Chacun réagit différemment, chaque être étant unique évidemment. Le but n'est certainement pas de diaboliser celle qui m'a accompagné fidèlement durant une décennie et qui a, ne l'oublions pas, contribué à la libération de la femme.

J'ai, malgré tout, l'impression que ce symbole de la liberté est paradoxalement gentiment en train de nous étrangler. 

Parmi mon entourage proche, je connais plus d'une dizaine de jeunes femmes qui ont vécu des expériences négatives ou expérimenté des effets néfastes suite à une contraception hormonale. Les expériences montrent que la plupart du temps, c'est après un arrêt de pilule - pour une grossesse par exemple-  que les effets secondaires se renforcent. Que le corps dit stop. Définitivement.  

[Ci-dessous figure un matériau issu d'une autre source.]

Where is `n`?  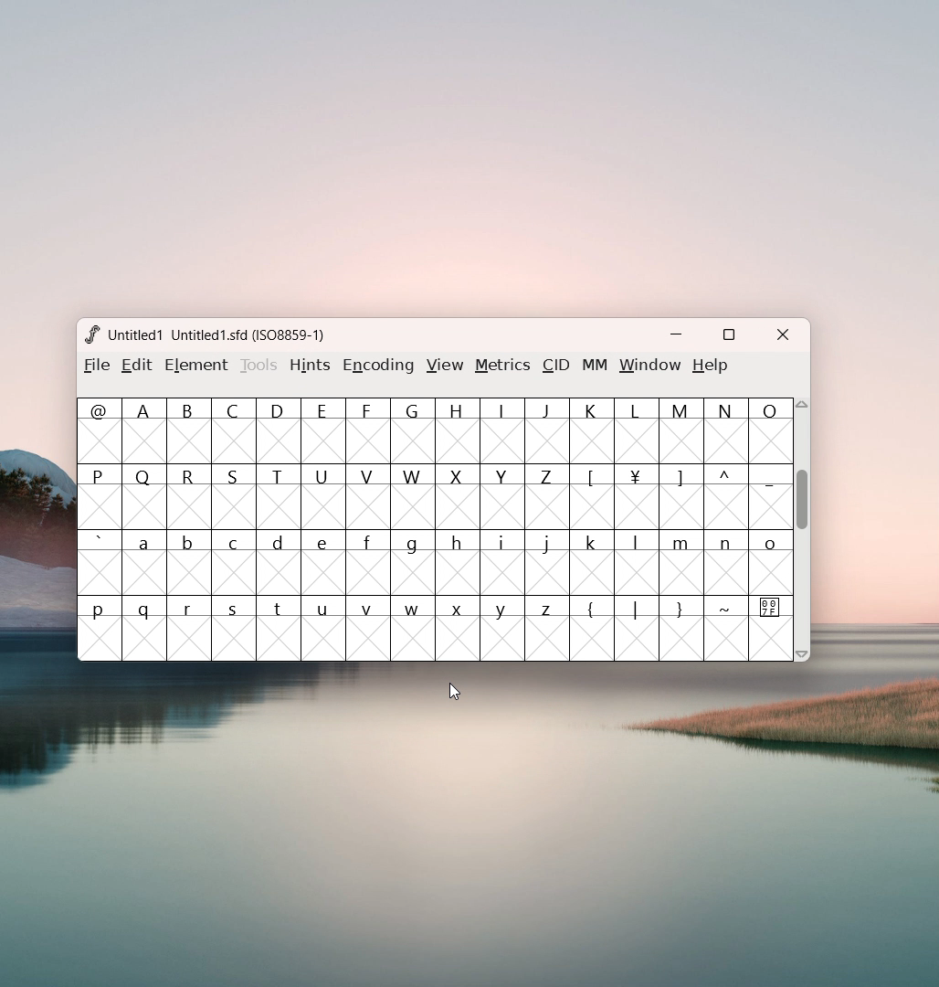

A nouveau, je ne dis pas qu'elle doit finir dans toutes les poubelles. Tant mieux si elle convient bien à de nombreuses femmes. Mais pour les autres, ne croyez pas que vous êtes seules en mer. La pilule, c'est un sujet tabou dont on ne va pas forcément débattre, sauf lors de soirées Spritz entre copines et pourtant. On parle de notre santé, physique et mentale. On parle de notre corps. Donc, le sujet mérite l'intérêt de tous. Et j'ai pas dit toutes. 

Ingérer des hormones n'est pas un acte anodin. Savoir que certains gynécologues en distribuent comme des pastilles chocolatées à des ados de 12 ans pour lutter contre de l'acné et des douleurs menstruelles en faisant fi des effets secondaires me donne la chair de poules.

Soyons juste conscients de nos actes et des conséquences qui peuvent en découler. Et si vous avez l'ombre d'une appréhension à ce qu'elle fasse - encore- partie de vos vies. Rayez-la.

Je n'ai, pour ma part, jamais été aussi bien dans ma tête et dans mon corps depuis cette rupture.